Мы во сне не летаем, мы уже повзрослели.
Это так одиноко, это так беспричинно
уговаривать небо, чтоб расплакалось солнцем…
Ну зачем эта осень моё сердце включила?
Почему оно тает?.. Почему оно бьётся?..
Почему разрыдался небосвод снегопадом?!
Я просила тепла. Я молила о чуде.
В боевую готовность – пудру, тушь и помаду…
Незнакомые краски для чего и откуда?
Это просто игра – зритель жаждет спектакля.
Не написана роль, лишь предчувствие сцены…
Снова хлеба и зрелищ! Всё банально, не так ли?
Только я – беззащитна! Только я – под прицелом!..
Моя боль – нараспашку! Всё, как вы захотели:
в лабиринт к Минотавру, в Зазеркалье сыграем…
…Только маленький домик, где окно из апреля,
растворяется нежностью в сумерках мая…
* * *
Остаётся всего лишь молиться и ждать,
что метель не собьёт нас с дороги.
Опускается снег на зеркальную гладь,
словно конь на усталые ноги.
Раскололось стекло, и растрескались дни –
ни к чему фолианты столетий.
Снова цирк «Шапито» зажигает огни,
за столом наливают по третьей…
А в мышиной стране в шесть-пятнадцать подъём.
Бутерброд, сонный чай – и на службу.
…За отвагу и смелость шестую нальём,
а седьмую, восьмую – за дружбу…
Всё метель и метель – прячь под шапкой глаза,
прячь улыбку, и чувства, и муку.
Заметает зима запредельное «за»,
колыбеля печаль и разлуку.
Остаётся искать эту тонкую грань.
Сумасшествие… Сумрак… Расплата…
Снова Книгу всех книг не спеша пролистай
от эпиграфа – и до заката.
Сердце бьётся о лёд – значит, будет весна,
хлынут ливни из скважин замочных.
И полковник дождётся из дома письма,
чтоб читать его вслух между строчек.
Остаётся всего лишь молиться и жить,
свято веруя – время излечит…
Но пульсирует Вечности тонкая нить
неподкупно, бесстрастно, беспечно…
* * *
Я принимала порцию дождя,
как порошок в аптечной упаковке.
Казалось, есть все признаки вождя:
нет малого – военной подготовки.
А окружающим, по сути, всё равно,
кому предложат царственное место.
Красна стыдливость, площадь и вино.
В чём разница? И, в принципе, всё честно.

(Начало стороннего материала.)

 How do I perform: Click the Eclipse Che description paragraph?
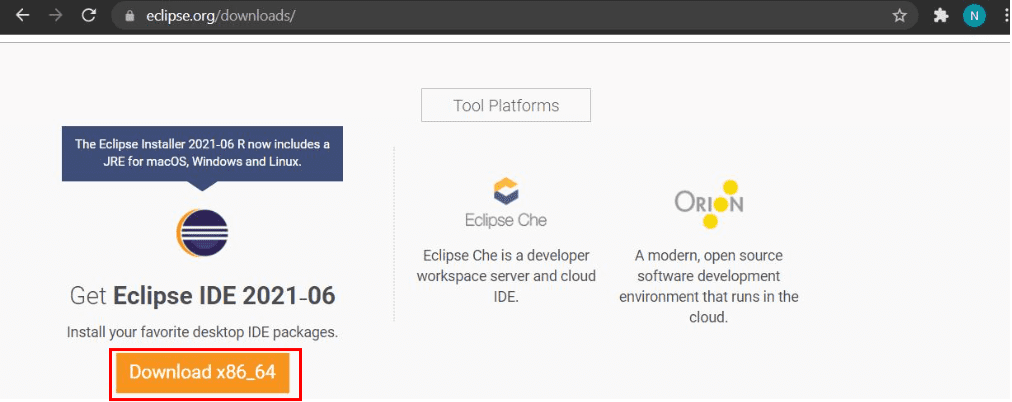[506, 275]
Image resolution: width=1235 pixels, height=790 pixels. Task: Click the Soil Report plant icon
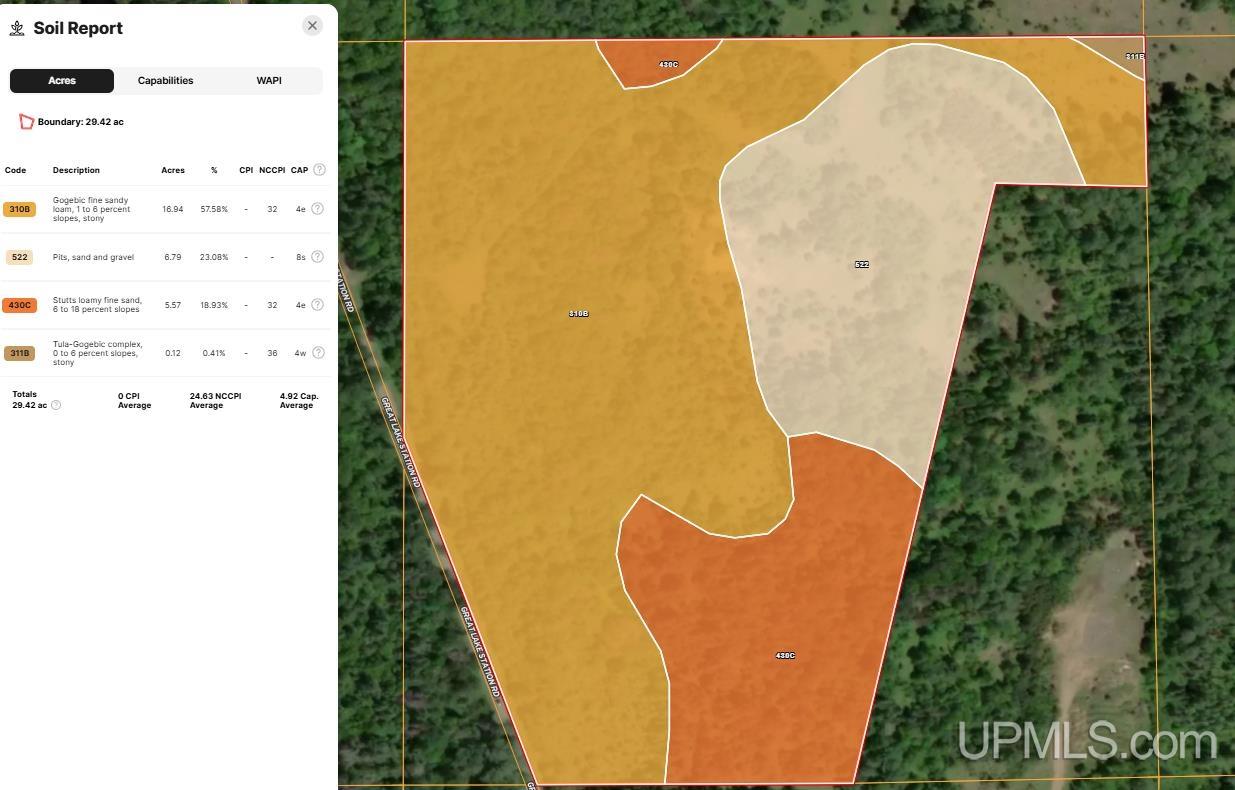coord(17,28)
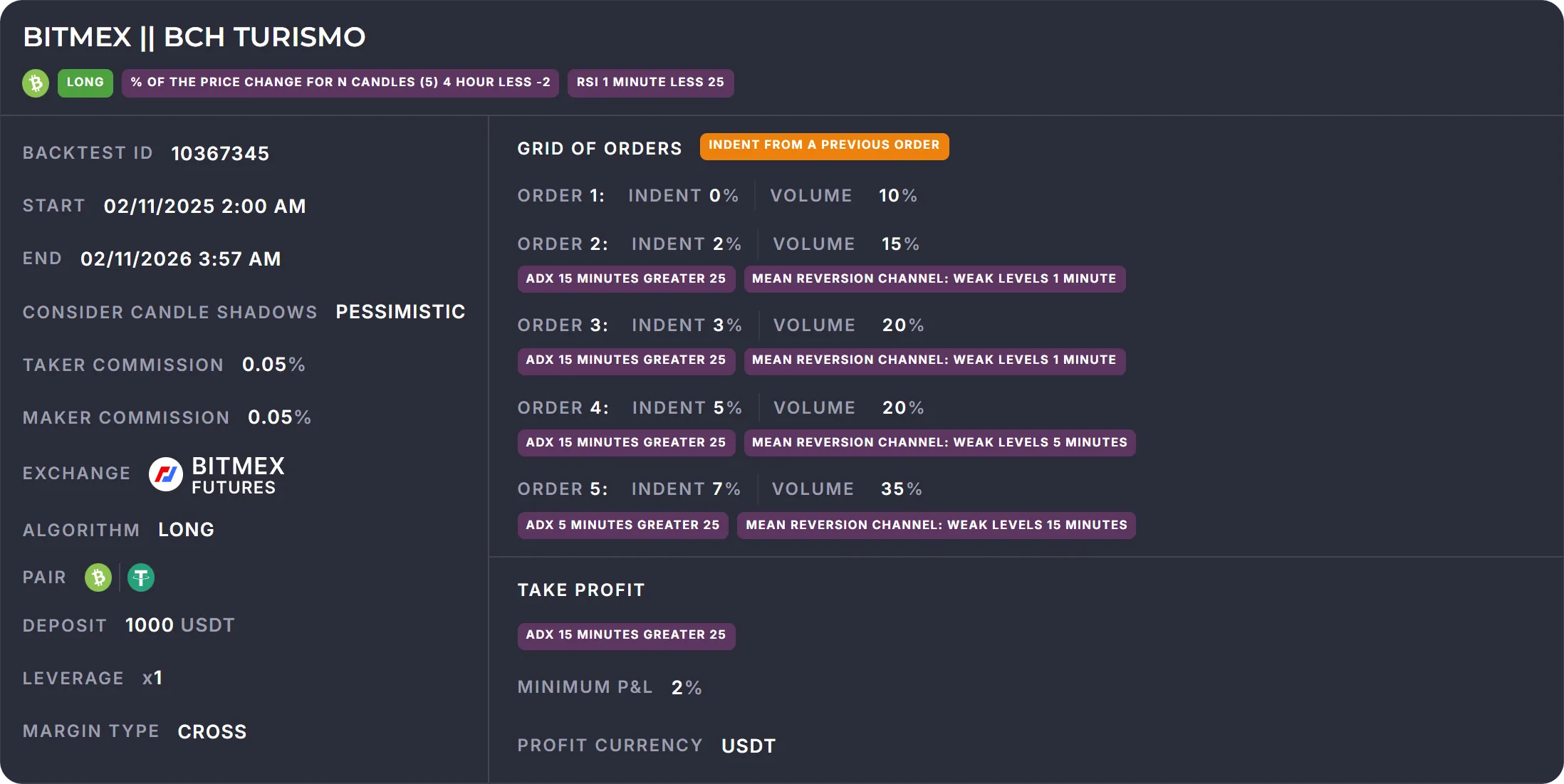Image resolution: width=1564 pixels, height=784 pixels.
Task: Select Order 5 Mean Reversion 15 minutes tag
Action: coord(936,526)
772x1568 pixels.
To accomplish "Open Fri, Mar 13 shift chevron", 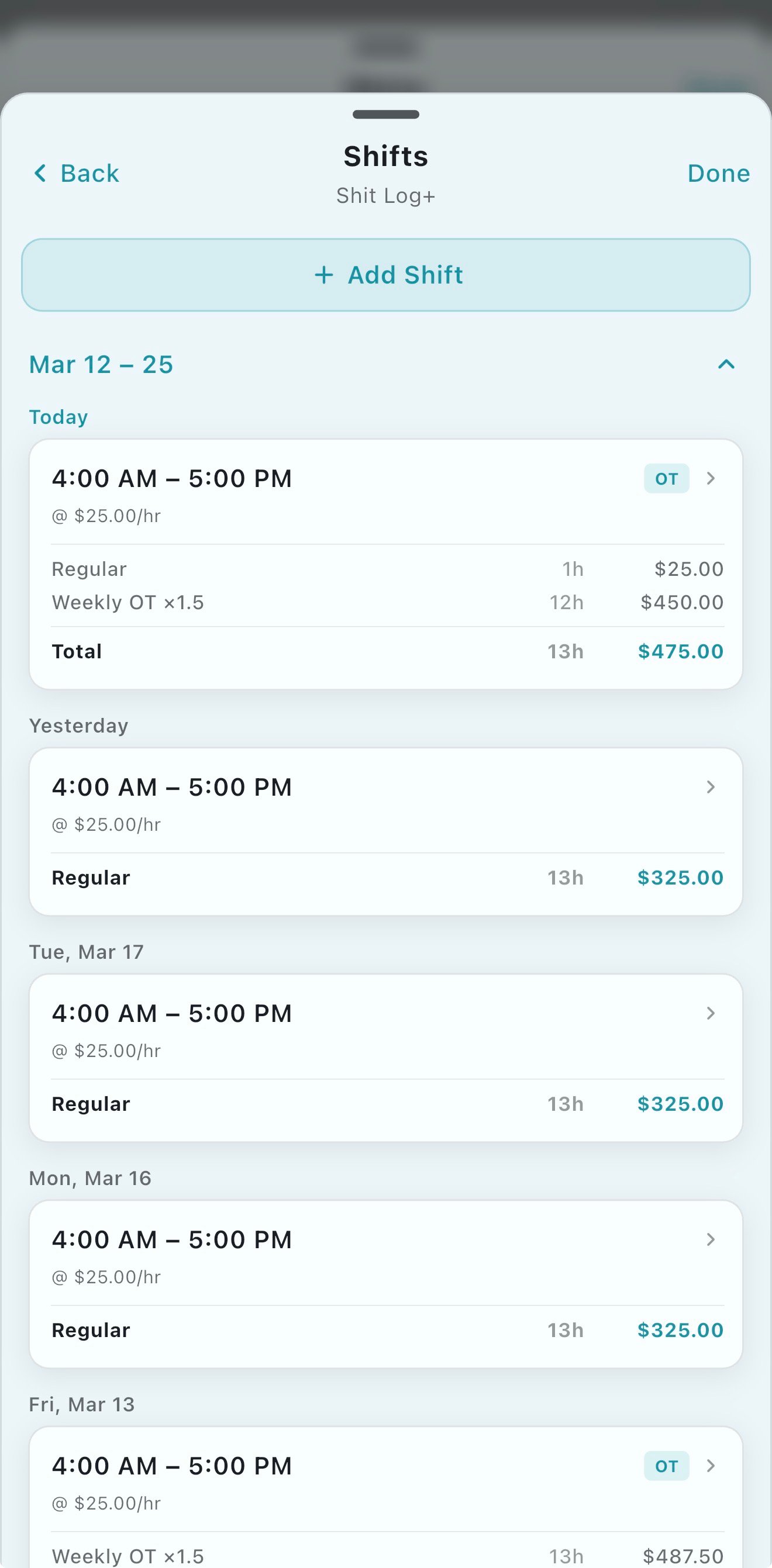I will 711,1466.
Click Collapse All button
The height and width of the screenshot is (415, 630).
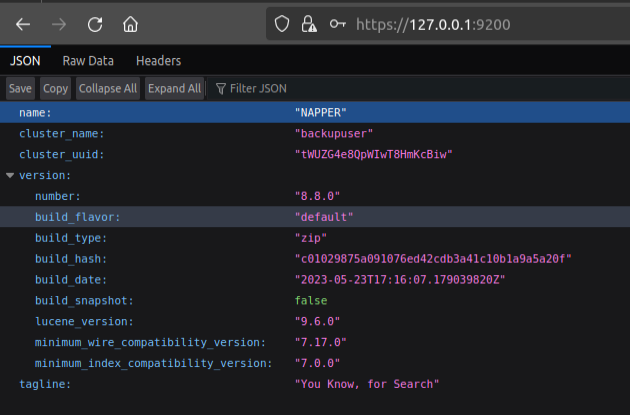108,89
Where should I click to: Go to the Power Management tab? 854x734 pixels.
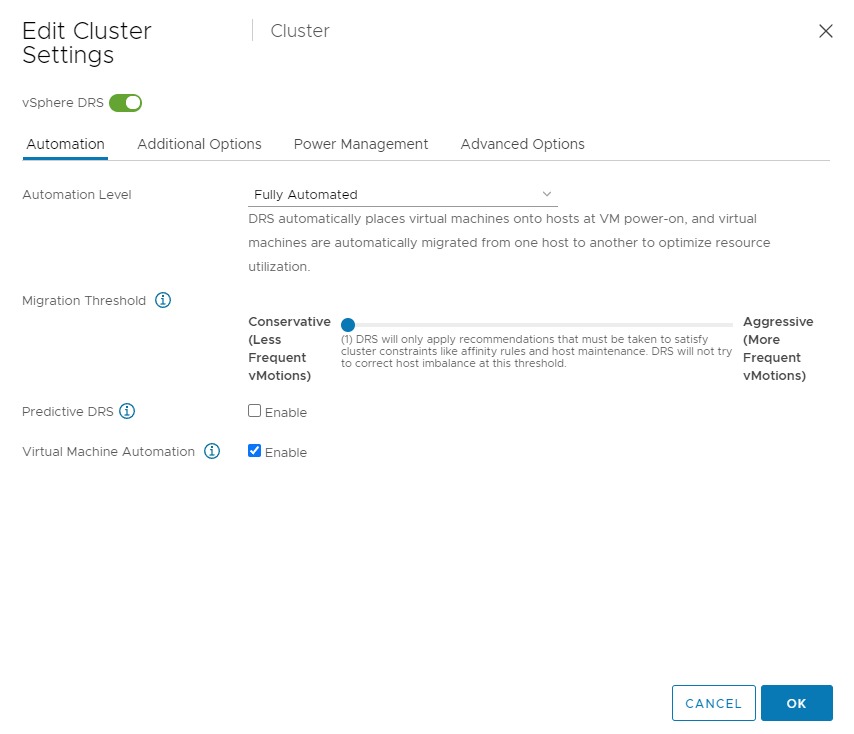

Но только в поисках секрета бытия
скитаюсь вновь по венам бездорожья.
Здесь, в кадре значимом, могла бы быть и я,
по грани краткости ступая осторожно.
Но, словно лень, растягиваю дни,
их наполняю смыслом бестолковым.
…Там, на реке, уже зажгли огни…
(Твердят нам философии основы)
И остаётся лишь чего-то ждать,
во что-то верить и рыдать над чем-то.
Да календарь ошибок свой листать,
как Библию, рецепт или учебник.
* * *
Мы войну объявим только завтра
на рассвете, когда солнце всходит.
…На муку талоны, спички, сахар
и моя записка на комоде.
Добровольцем ухожу – смотрите –
в регулярные войска санчасти.
Занимай места в партере, зритель:
я спасаю раненое счастье,
извлекаю день из-под обломков.
…Красный мак и белые одежды…
Бинтовать разлуку так неловко,
так туга повязка – струны режет.
Приручив дыханье тёплых пальцев,
ощущаю боль как неизбежность.
В организме убывает кальций.
В перестрелке убивают нежность.
После взрыва – гулкое затишье,
крика своего уже не слышу.
Вспоминаю лето: вишни, вишни,
и закат багровым соком вышит.
Пусть зима забьёт крест накрест ставни,
осень взглядом мой состав проводит.
Я уйду внезапно, но оставлю
для тебя записку на комоде.
* * *
Не смей так пронзительно громко молчать особенно утром,
когда хрупкий снег безжалостно режут полозья,
и моей Ярославны плач, расписанный по минутам,
не даёт возможности даже думать о мировой угрозе.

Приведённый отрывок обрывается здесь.